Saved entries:
* * * * * * *
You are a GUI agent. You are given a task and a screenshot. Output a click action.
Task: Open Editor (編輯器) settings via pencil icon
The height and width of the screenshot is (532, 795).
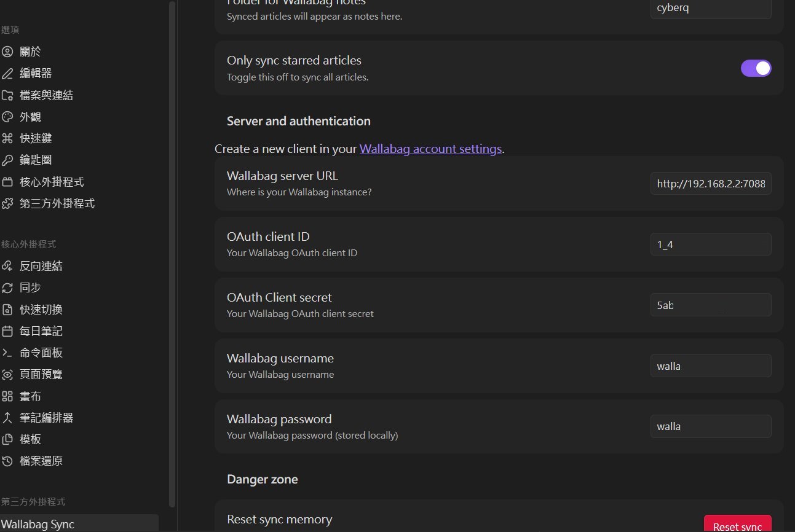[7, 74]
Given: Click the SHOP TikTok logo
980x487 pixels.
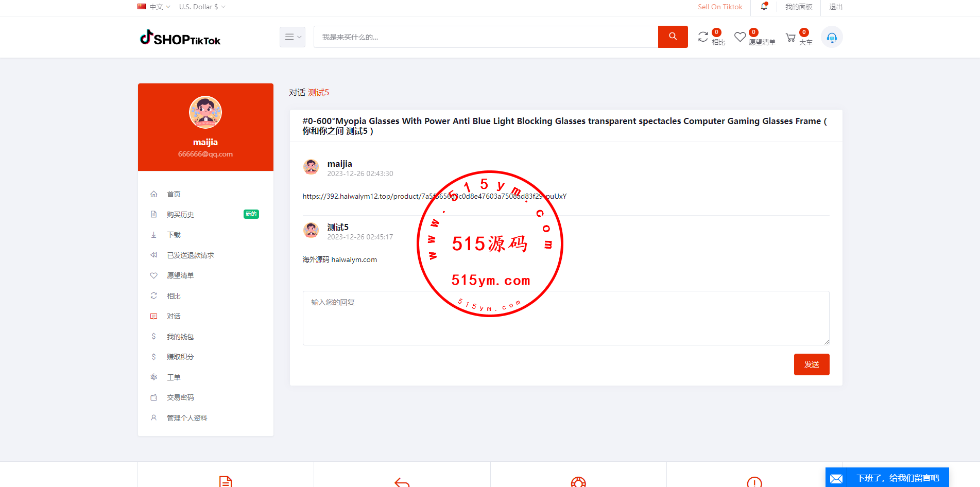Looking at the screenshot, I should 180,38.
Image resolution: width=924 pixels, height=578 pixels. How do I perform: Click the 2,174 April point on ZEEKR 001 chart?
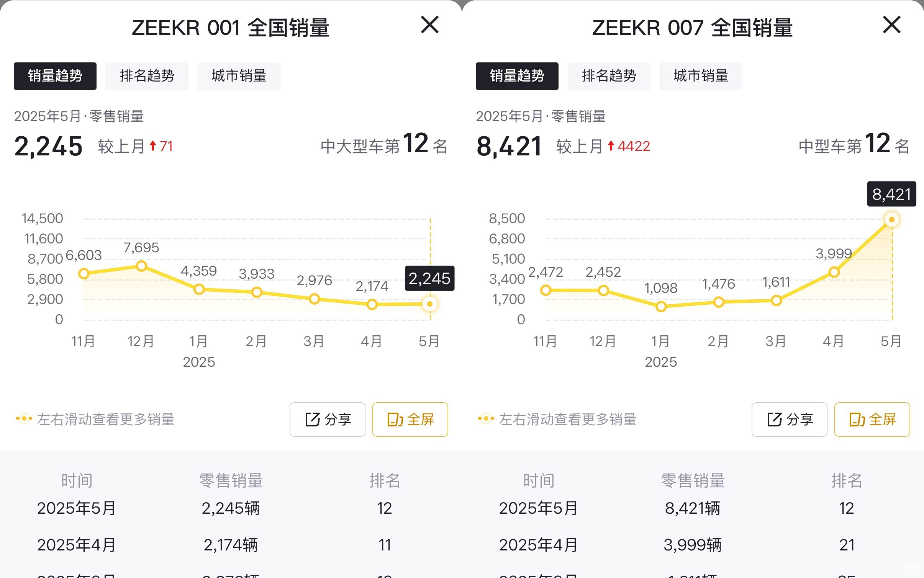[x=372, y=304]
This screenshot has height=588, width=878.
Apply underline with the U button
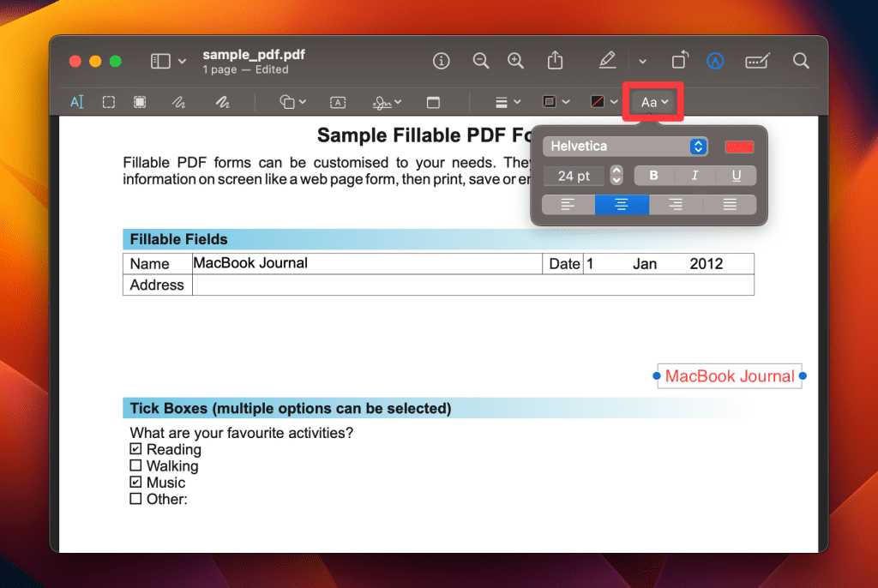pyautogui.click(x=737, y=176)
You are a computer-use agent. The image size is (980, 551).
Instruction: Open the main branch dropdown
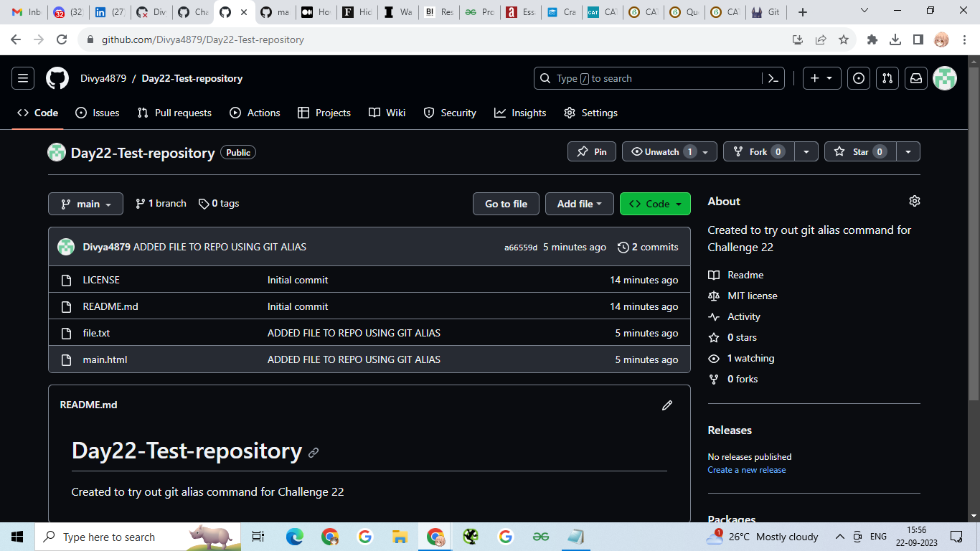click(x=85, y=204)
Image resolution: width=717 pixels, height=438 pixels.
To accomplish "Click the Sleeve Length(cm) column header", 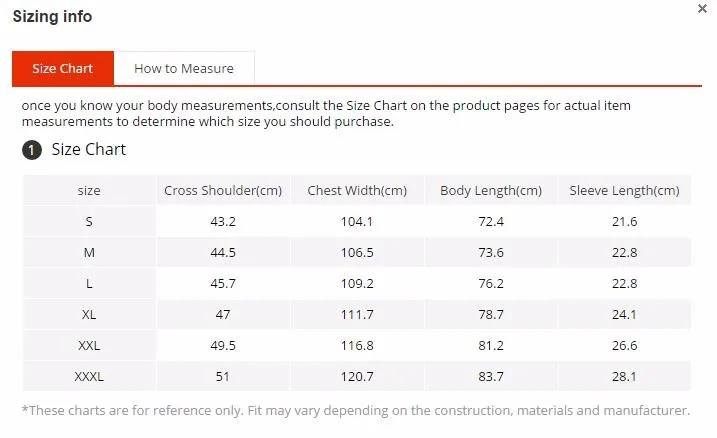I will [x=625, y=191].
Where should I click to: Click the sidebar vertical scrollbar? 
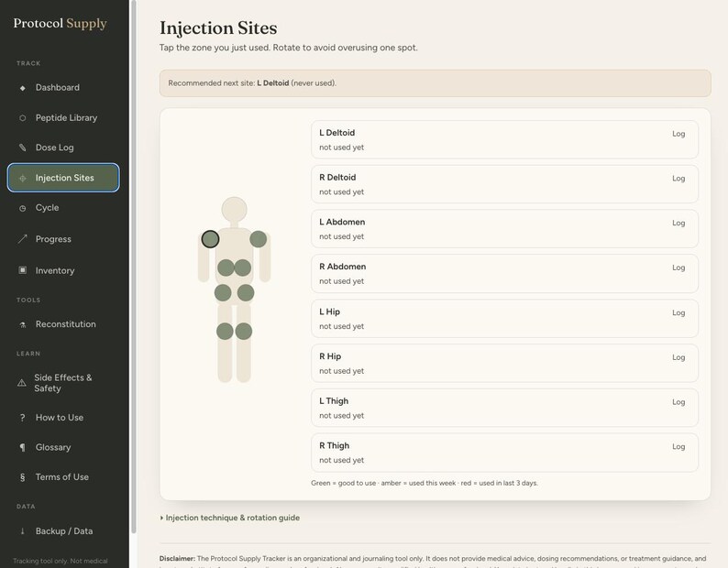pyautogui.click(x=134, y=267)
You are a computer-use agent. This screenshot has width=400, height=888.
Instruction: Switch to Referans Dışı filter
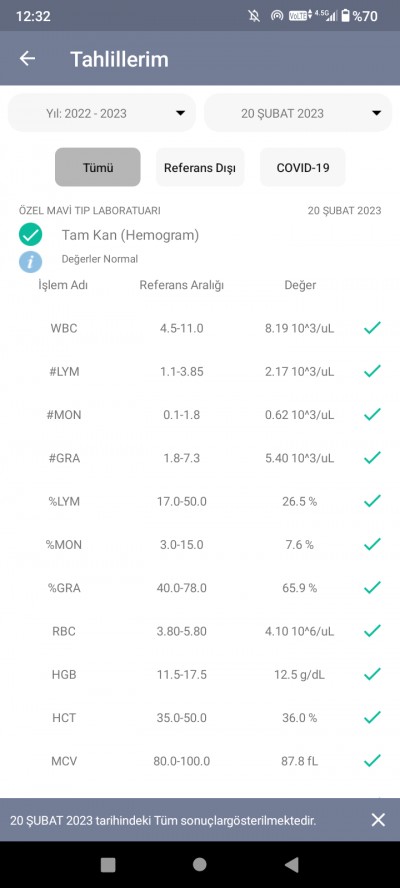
* * * * * * *
__Work to complete__
Using the records, work out how many lines include "agent", and reply with that number alone.

__Result for this task__
3